### Exercise data
▶

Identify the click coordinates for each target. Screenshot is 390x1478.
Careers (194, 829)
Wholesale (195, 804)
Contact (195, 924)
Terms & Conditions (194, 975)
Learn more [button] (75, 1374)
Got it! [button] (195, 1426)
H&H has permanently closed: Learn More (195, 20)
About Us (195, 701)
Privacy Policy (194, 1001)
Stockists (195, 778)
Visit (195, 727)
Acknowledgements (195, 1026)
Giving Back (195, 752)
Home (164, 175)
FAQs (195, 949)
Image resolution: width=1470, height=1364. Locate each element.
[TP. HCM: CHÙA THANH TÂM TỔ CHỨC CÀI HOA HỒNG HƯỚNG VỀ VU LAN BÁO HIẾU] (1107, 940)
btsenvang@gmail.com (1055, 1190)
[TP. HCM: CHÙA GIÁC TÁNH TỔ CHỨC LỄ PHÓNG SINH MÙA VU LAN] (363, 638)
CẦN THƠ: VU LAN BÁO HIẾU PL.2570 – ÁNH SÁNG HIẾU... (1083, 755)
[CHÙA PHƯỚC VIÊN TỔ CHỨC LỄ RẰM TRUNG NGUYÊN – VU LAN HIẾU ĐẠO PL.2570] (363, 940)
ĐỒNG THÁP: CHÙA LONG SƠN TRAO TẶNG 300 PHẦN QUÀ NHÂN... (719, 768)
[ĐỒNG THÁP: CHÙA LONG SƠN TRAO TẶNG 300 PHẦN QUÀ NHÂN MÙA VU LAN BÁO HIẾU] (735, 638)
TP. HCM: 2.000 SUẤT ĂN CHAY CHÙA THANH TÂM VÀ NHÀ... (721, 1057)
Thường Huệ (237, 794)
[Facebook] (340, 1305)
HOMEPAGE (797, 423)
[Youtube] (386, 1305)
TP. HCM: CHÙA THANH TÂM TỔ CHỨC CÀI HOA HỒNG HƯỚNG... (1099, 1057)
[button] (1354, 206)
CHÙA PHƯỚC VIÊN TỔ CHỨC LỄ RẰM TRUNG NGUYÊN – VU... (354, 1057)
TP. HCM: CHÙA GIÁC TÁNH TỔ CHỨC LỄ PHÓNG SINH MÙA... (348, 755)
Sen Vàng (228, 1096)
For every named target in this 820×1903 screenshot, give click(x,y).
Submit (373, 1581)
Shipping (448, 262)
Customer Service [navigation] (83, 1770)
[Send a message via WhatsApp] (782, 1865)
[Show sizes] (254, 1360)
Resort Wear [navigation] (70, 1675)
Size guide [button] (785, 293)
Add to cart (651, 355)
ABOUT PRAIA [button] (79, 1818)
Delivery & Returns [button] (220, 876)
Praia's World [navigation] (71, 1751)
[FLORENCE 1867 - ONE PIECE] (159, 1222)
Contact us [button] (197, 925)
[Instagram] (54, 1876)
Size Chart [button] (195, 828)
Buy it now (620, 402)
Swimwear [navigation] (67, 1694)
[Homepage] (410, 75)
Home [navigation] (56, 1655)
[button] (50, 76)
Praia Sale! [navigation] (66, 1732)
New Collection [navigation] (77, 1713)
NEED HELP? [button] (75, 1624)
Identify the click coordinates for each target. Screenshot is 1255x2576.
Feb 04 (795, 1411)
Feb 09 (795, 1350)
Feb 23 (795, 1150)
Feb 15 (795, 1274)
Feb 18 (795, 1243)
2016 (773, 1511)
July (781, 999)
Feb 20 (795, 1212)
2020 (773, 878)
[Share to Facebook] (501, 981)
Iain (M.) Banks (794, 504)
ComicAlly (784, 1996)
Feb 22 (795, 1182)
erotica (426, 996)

◀

### Task requirements
From the records above, reproduce exactly the lines from the one with "Terms & Conditions (194, 975)" to the one with "TP. HCM: CHÙA GIÁC TÁNH TỔ CHỨC LỄ PHÓNG SINH MÙA...", both included, and no others.

### Answer below
Terms & Conditions (194, 975)
Learn more [button] (75, 1374)
Got it! [button] (195, 1426)
H&H has permanently closed: Learn More (195, 20)
About Us (195, 701)
Privacy Policy (194, 1001)
Stockists (195, 778)
Visit (195, 727)
Acknowledgements (195, 1026)
Giving Back (195, 752)
Home (164, 175)
FAQs (195, 949)
Image resolution: width=1470, height=1364. Locate each element.
[TP. HCM: CHÙA THANH TÂM TỔ CHỨC CÀI HOA HỒNG HƯỚNG VỀ VU LAN BÁO HIẾU] (1107, 940)
btsenvang@gmail.com (1055, 1190)
[TP. HCM: CHÙA GIÁC TÁNH TỔ CHỨC LỄ PHÓNG SINH MÙA VU LAN] (363, 638)
CẦN THƠ: VU LAN BÁO HIẾU PL.2570 – ÁNH SÁNG HIẾU... (1083, 755)
[CHÙA PHƯỚC VIÊN TỔ CHỨC LỄ RẰM TRUNG NGUYÊN – VU LAN HIẾU ĐẠO PL.2570] (363, 940)
ĐỒNG THÁP: CHÙA LONG SƠN TRAO TẶNG 300 PHẦN QUÀ NHÂN... (719, 768)
[ĐỒNG THÁP: CHÙA LONG SƠN TRAO TẶNG 300 PHẦN QUÀ NHÂN MÙA VU LAN BÁO HIẾU] (735, 638)
TP. HCM: 2.000 SUẤT ĂN CHAY CHÙA THANH TÂM VÀ NHÀ... (721, 1057)
Thường Huệ (237, 794)
[Facebook] (340, 1305)
HOMEPAGE (797, 423)
[Youtube] (386, 1305)
TP. HCM: CHÙA THANH TÂM TỔ CHỨC CÀI HOA HỒNG HƯỚNG... (1099, 1057)
[button] (1354, 206)
CHÙA PHƯỚC VIÊN TỔ CHỨC LỄ RẰM TRUNG NGUYÊN – VU... (354, 1057)
TP. HCM: CHÙA GIÁC TÁNH TỔ CHỨC LỄ PHÓNG SINH MÙA... (348, 755)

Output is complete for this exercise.